Saved data entries:
————————
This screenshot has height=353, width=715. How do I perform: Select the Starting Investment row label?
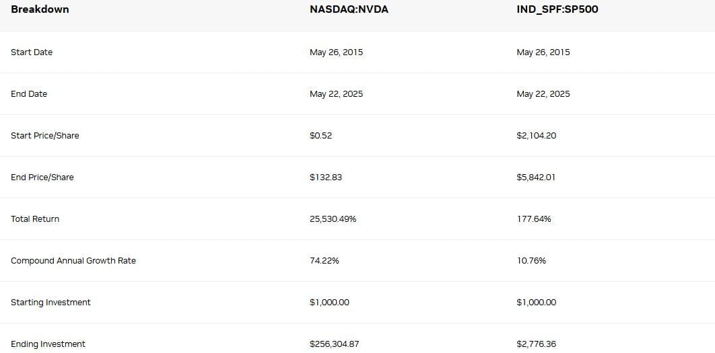(x=50, y=303)
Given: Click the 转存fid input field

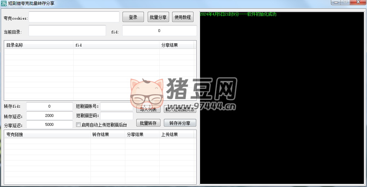Looking at the screenshot, I should [x=49, y=107].
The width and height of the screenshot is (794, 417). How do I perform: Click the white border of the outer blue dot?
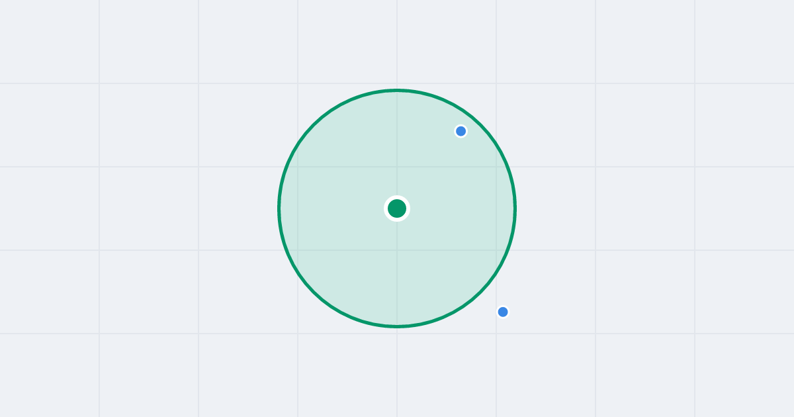[x=503, y=306]
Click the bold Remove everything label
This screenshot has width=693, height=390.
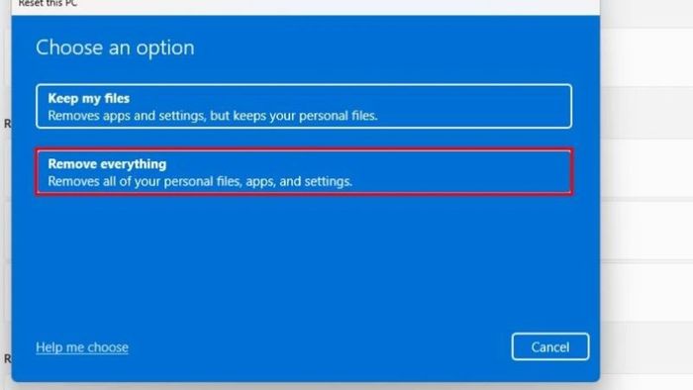point(107,164)
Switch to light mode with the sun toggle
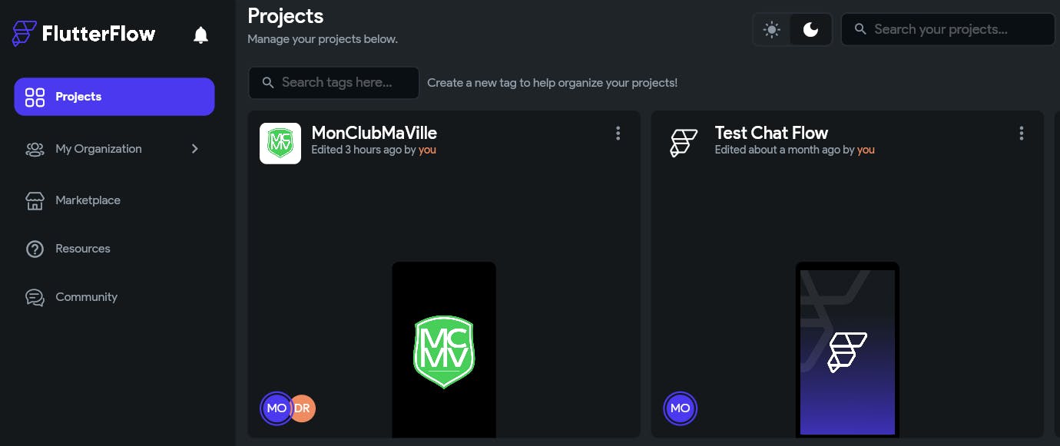The width and height of the screenshot is (1060, 446). click(x=771, y=29)
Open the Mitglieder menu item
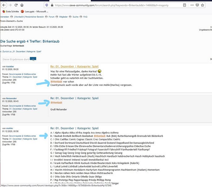Screen dimensions: 212x187 pos(63,17)
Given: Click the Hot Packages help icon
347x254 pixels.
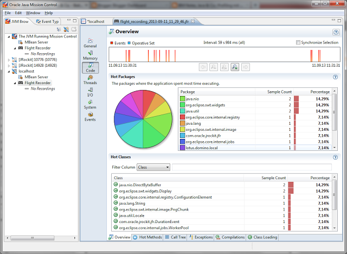Looking at the screenshot, I should point(336,77).
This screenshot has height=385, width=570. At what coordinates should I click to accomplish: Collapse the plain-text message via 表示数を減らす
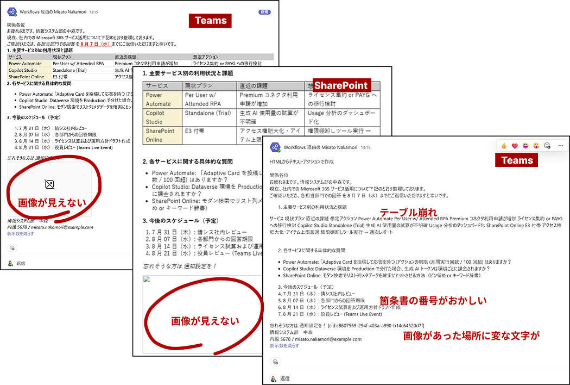click(x=284, y=346)
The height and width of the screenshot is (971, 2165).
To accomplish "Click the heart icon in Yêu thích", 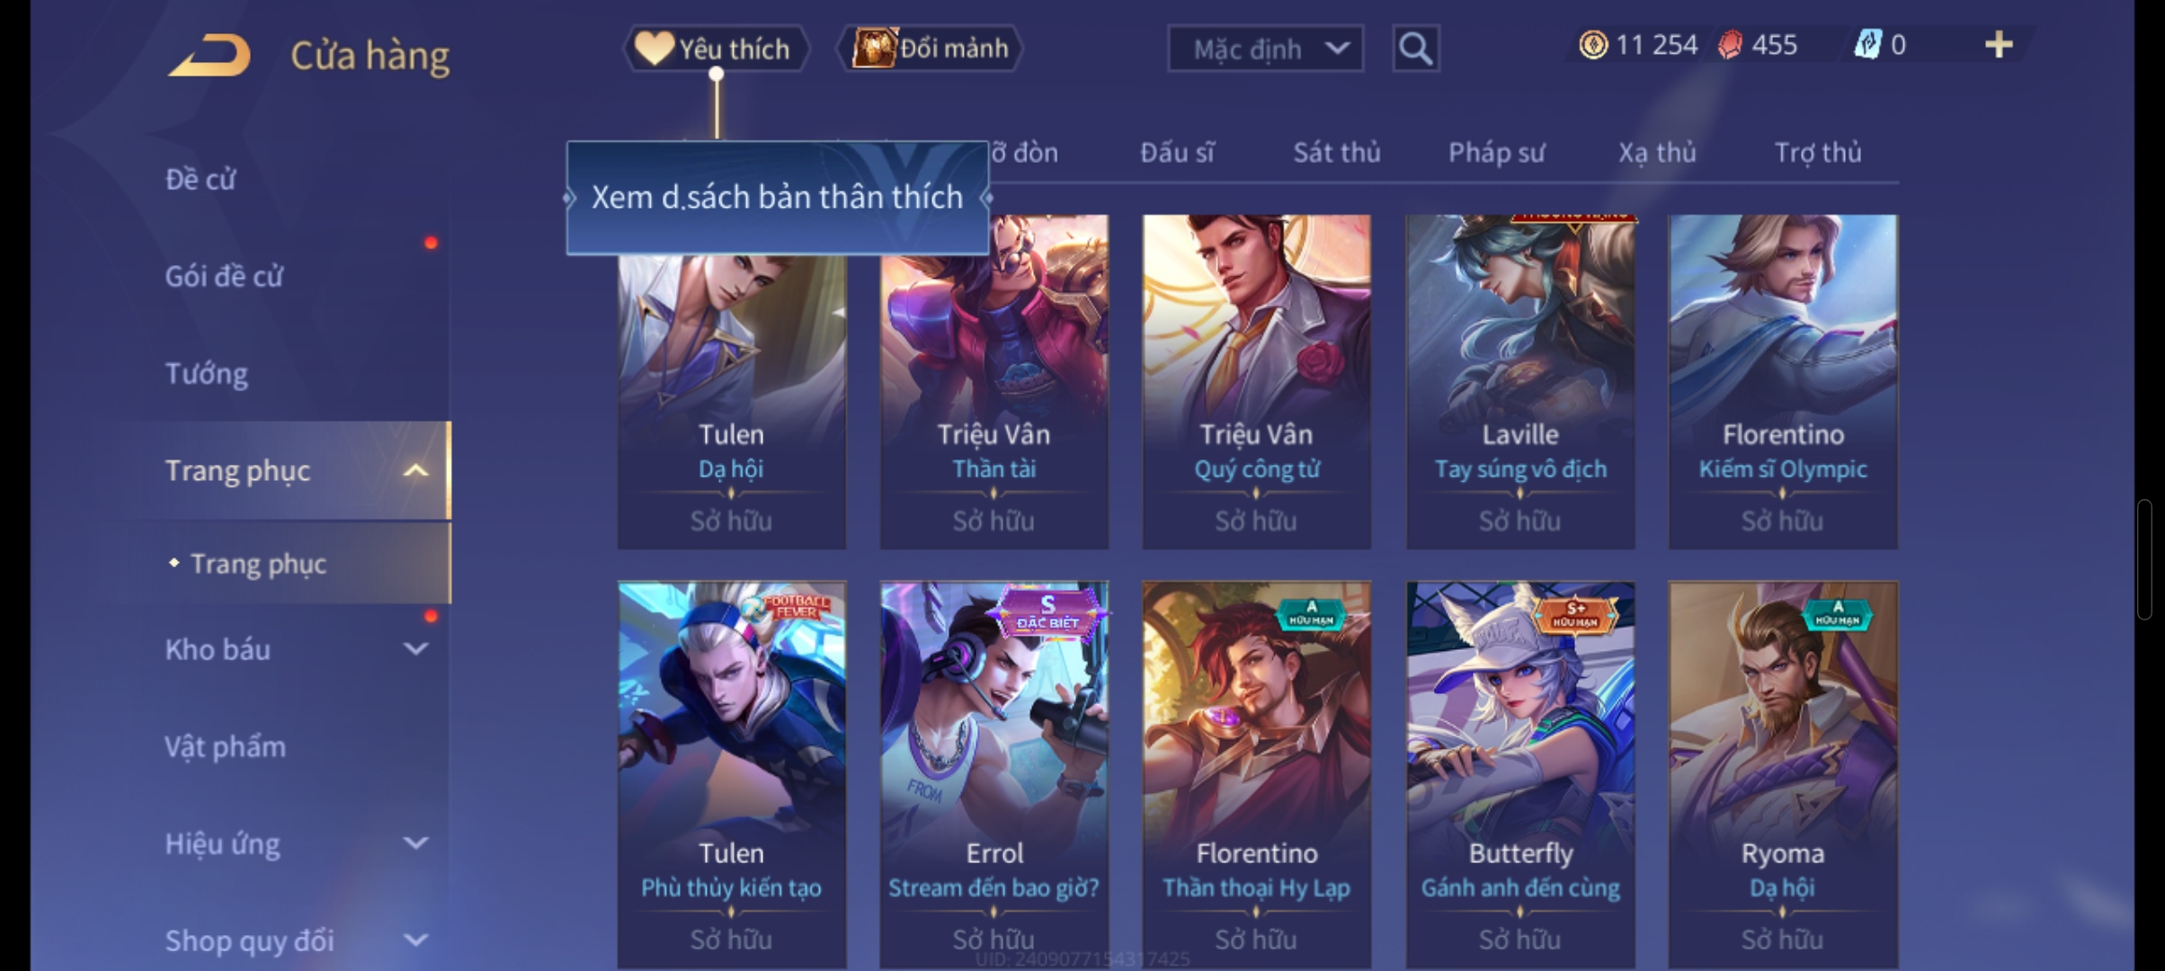I will click(x=654, y=49).

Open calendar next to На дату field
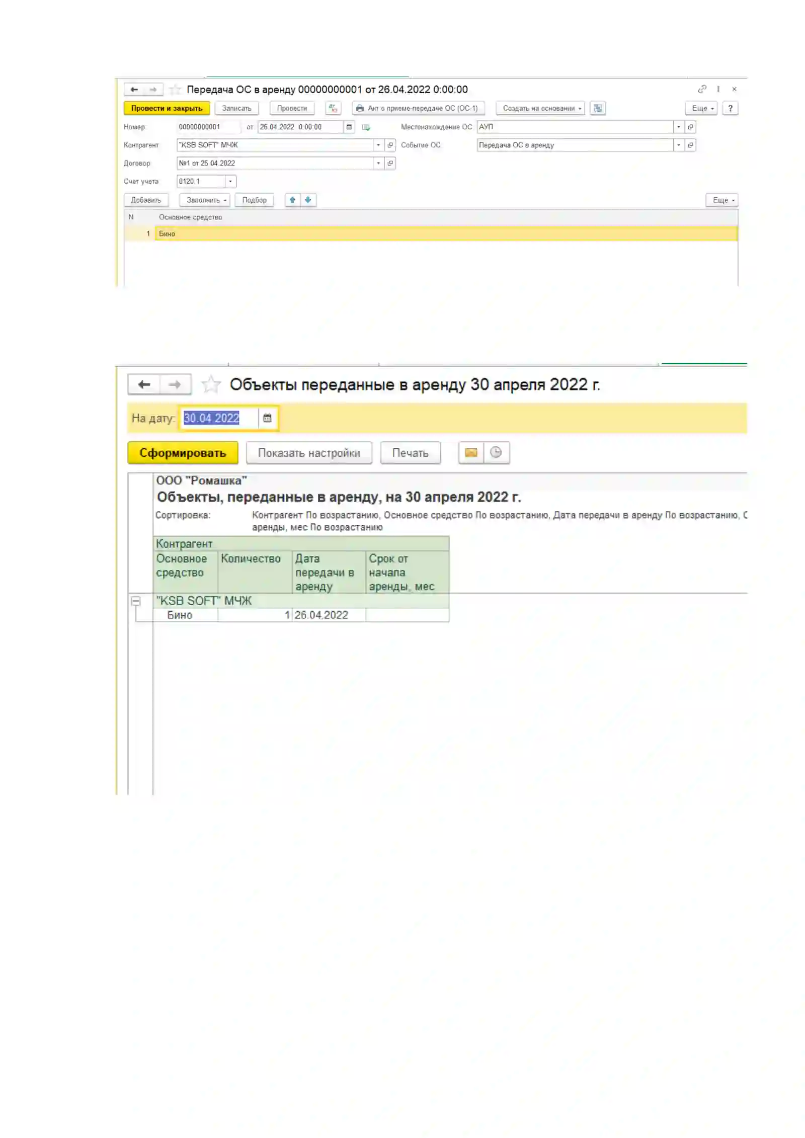[267, 418]
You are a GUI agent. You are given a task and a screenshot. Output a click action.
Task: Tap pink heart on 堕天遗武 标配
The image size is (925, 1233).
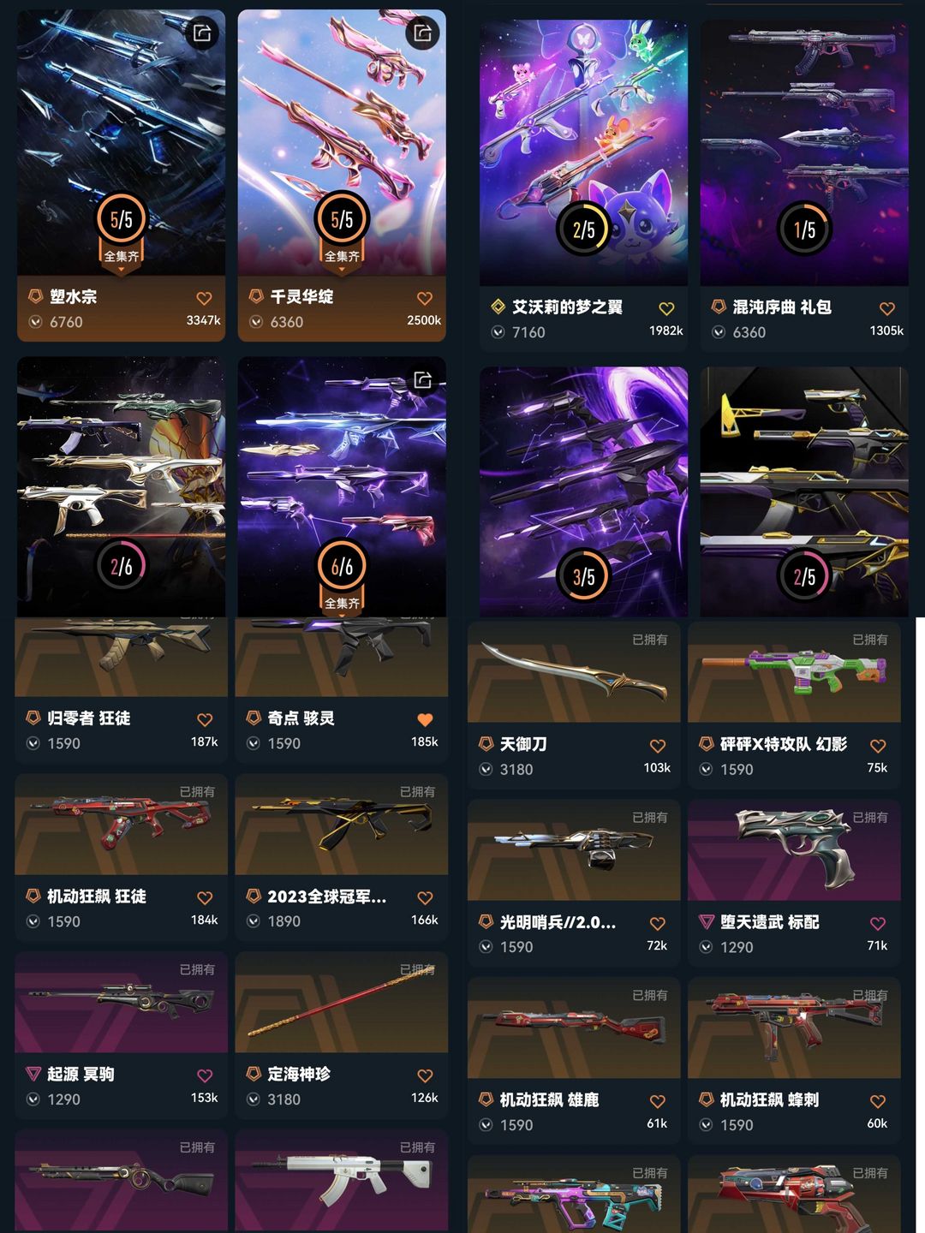pyautogui.click(x=878, y=923)
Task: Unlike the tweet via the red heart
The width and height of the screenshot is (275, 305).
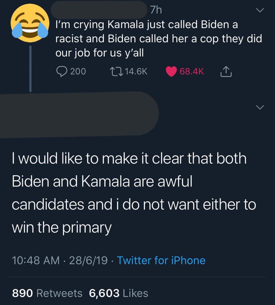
————————
Work instructions
A word-for-word copy is needed of the lines from the line holding "The image size is (925, 1233)." through the end of the records, both included, excluding every picture.

Answer to this exercise
The image size is (925, 1233).
pyautogui.click(x=878, y=923)
Task: Unlike the tweet via the red heart
The width and height of the screenshot is (275, 305).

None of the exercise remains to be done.